L’emploi du concept de génocide, s’il est désormais établi en droit pénal, fait encore l’objet de nombreuses controverses, qui ont été rappelées par le président Retailleau voilà quelques instants.
Nous n’avons donc rien appris depuis la Seconde Guerre mondiale, ni depuis le Rwanda…
L’Europe dans cette affaire est totalement absente, a perdu son âme.
La communauté internationale, quant à elle, a perdu le reste de crédibilité qu’il lui restait, sorte d’éloge funèbre de l’ONU, avec des listes de victimes civiles chaque jour plus longues…
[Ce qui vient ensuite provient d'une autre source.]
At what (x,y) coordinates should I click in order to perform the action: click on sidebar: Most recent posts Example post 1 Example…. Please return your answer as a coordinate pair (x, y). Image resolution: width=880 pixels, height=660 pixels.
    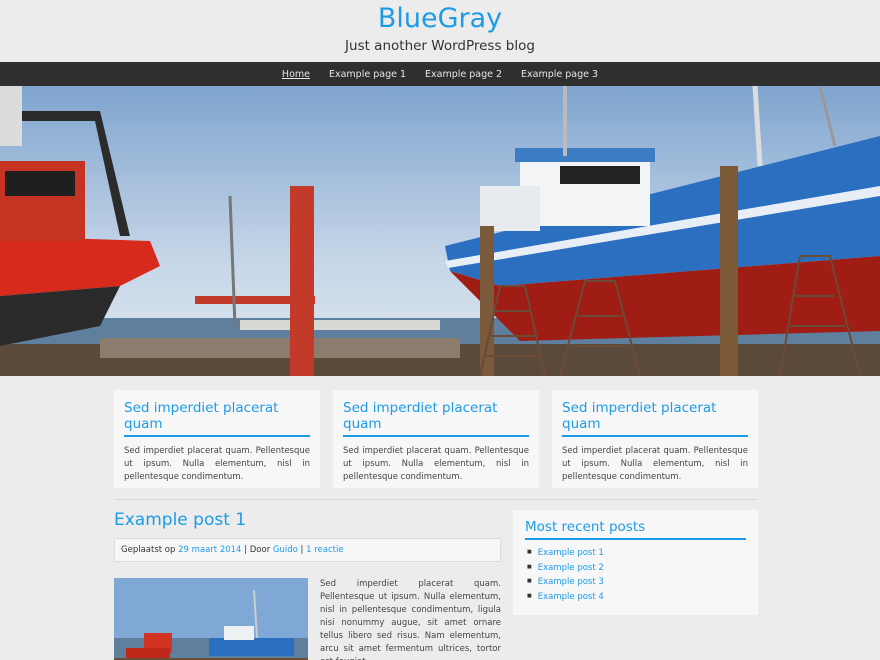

Nous disons donc oui à cette proposition de résolution, sans surenchère victimaire, qui vise à protéger les chrétiens et les minorités, y compris musulmanes ; n’oublions pas que les musulmans sont les premières victimes de Daech. Il faut la signer et lui donner corps.
Outre les propositions qui sont faites, je vous invite, monsieur le secrétaire d’État, à revoir aussi la Convention pour la prévention et la répression du crime de génocide rédigée par Lemkin, en y ajoutant un chapitre qui en avait été retranché sur les considérations relatives à la destruction « culturelle » d’un groupe – atteinte aux coutumes, aux croyances locales, etc. – pour ne pas s’en tenir aux seuls morts physiques.
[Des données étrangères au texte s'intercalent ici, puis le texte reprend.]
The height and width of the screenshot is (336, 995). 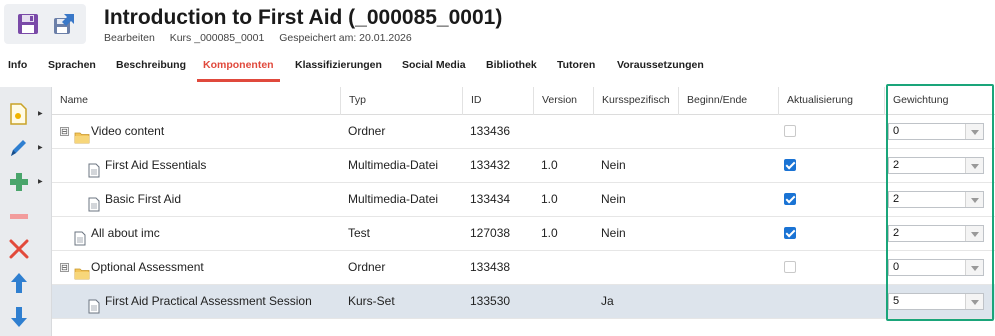 What do you see at coordinates (360, 233) in the screenshot?
I see `type-cell: Test` at bounding box center [360, 233].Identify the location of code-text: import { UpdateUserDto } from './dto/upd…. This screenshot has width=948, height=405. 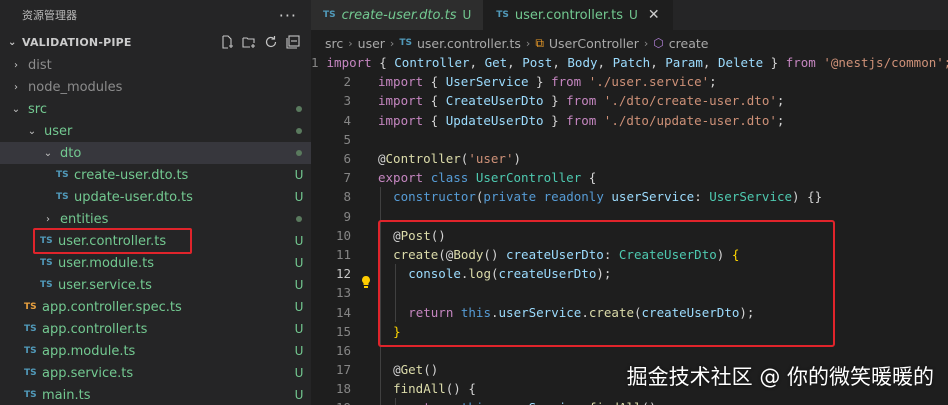
(581, 120).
C’est bien l’objet de la réunion qui s’est tenue à Abu Dhabi, hier, visant à mettre en place un fonds pour la protection des cultures. Cela rejoint aussi l’idée qu’il faut multiplier au plan international des musées refuges pour les œuvres et le patrimoine des pays en guerre.
Pour conclure, je voudrais rappeler, moi qui suis petite-fille de déportés, une parole commune au Talmud et au Coran : celui qui sauve une vie sauve l’humanité. De ce point de vue, ce que nous pouvons faire de mieux est de voter la proposition de résolution du président Retailleau afin de nous rassembler autour des valeurs d’humanité que nous avons en partage.